Segment Start: Records to use
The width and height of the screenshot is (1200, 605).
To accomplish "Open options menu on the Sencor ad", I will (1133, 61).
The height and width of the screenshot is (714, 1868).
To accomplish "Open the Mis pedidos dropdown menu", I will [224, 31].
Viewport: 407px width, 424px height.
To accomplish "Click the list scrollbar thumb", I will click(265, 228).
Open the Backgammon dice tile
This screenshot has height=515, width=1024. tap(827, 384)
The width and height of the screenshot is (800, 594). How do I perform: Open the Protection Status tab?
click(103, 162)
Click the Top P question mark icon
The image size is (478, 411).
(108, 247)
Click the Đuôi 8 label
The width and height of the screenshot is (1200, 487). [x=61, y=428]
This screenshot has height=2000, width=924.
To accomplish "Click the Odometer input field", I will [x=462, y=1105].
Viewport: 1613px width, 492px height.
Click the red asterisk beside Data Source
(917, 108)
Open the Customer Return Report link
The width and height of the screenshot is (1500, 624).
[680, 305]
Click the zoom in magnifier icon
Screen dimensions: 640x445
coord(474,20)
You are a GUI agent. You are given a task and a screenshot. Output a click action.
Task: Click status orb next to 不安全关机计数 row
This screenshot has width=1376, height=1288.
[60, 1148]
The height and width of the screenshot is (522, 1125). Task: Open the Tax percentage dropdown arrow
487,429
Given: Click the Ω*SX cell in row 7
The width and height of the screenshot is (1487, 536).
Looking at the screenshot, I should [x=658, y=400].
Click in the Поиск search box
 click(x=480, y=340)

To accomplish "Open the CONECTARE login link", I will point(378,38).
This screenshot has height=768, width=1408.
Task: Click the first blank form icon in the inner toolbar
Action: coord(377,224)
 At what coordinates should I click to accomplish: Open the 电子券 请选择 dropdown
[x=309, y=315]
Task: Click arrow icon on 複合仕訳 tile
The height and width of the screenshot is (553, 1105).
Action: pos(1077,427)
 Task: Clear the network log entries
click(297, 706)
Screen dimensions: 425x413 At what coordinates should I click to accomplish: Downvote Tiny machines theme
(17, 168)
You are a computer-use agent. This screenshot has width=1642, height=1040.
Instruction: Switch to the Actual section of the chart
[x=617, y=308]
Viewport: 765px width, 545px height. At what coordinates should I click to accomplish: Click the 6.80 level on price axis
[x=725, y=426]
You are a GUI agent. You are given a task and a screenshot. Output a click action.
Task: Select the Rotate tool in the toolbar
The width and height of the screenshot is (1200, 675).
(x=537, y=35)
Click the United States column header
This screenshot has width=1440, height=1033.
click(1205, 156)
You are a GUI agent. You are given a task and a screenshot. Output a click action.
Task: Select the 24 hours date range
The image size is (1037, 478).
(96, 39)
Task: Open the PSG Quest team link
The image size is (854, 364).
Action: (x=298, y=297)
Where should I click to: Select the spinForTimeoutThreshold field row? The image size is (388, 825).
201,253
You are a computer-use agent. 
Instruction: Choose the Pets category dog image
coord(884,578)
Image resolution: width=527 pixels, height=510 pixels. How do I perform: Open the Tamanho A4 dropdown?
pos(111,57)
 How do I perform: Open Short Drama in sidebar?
Segment End: Records to use
Exercise objective:
Having read the entries above, restate them all word for word.

Written reply:
The width and height of the screenshot is (1200, 605).
To accomplish "Open options menu on the Sencor ad", I will (1133, 61).
The height and width of the screenshot is (714, 1868).
To accomplish "Open the Mis pedidos dropdown menu", I will [224, 31].
Viewport: 407px width, 424px height.
To accomplish "Click the list scrollbar thumb", I will click(265, 228).
Open the Backgammon dice tile
This screenshot has height=515, width=1024. tap(827, 384)
The width and height of the screenshot is (800, 594). How do I perform: Open the Protection Status tab?
click(103, 162)
Click the Top P question mark icon
The image size is (478, 411).
(108, 247)
Click the Đuôi 8 label
The width and height of the screenshot is (1200, 487). [x=61, y=428]
This screenshot has height=2000, width=924.
To accomplish "Click the Odometer input field", I will [x=462, y=1105].
Viewport: 1613px width, 492px height.
Click the red asterisk beside Data Source
(917, 108)
Open the Customer Return Report link
The width and height of the screenshot is (1500, 624).
[680, 305]
Click the zoom in magnifier icon
Screen dimensions: 640x445
coord(474,20)
You are a GUI agent. You are given a task and a screenshot. Output a click action.
Task: Click status orb next to 不安全关机计数 row
This screenshot has width=1376, height=1288.
[60, 1148]
The height and width of the screenshot is (522, 1125). Task: Open the Tax percentage dropdown arrow
487,429
Given: Click the Ω*SX cell in row 7
The width and height of the screenshot is (1487, 536).
Looking at the screenshot, I should [x=658, y=400].
Click in the Поиск search box
 click(x=480, y=340)

To accomplish "Open the CONECTARE login link", I will point(378,38).
This screenshot has height=768, width=1408.
Task: Click the first blank form icon in the inner toolbar
Action: coord(377,224)
 At what coordinates should I click to accomplish: Open the 电子券 请选择 dropdown
[x=309, y=315]
Task: Click arrow icon on 複合仕訳 tile
The height and width of the screenshot is (553, 1105).
Action: pos(1077,427)
 Task: Clear the network log entries
click(297, 706)
Screen dimensions: 425x413 At what coordinates should I click to accomplish: Downvote Tiny machines theme
(17, 168)
You are a computer-use agent. This screenshot has width=1642, height=1040.
Instruction: Switch to the Actual section of the chart
[x=617, y=308]
Viewport: 765px width, 545px height. At what coordinates should I click to accomplish: Click the 6.80 level on price axis
[x=725, y=426]
You are a GUI agent. You are given a task and a screenshot. Output a click action.
Task: Select the Rotate tool in the toolbar
The width and height of the screenshot is (1200, 675).
(x=537, y=35)
Click the United States column header
This screenshot has width=1440, height=1033.
click(1205, 156)
You are a GUI agent. You are given a task and a screenshot. Output a click action.
Task: Select the 24 hours date range
The image size is (1037, 478).
(96, 39)
Task: Open the PSG Quest team link
The image size is (854, 364).
Action: (x=298, y=297)
Where should I click to: Select the spinForTimeoutThreshold field row? The image size is (388, 825).
201,253
You are a computer-use agent. 
Instruction: Choose the Pets category dog image
coord(884,578)
Image resolution: width=527 pixels, height=510 pixels. How do I perform: Open the Tamanho A4 dropdown?
pos(111,57)
 How do I perform: Open Short Drama in sidebar?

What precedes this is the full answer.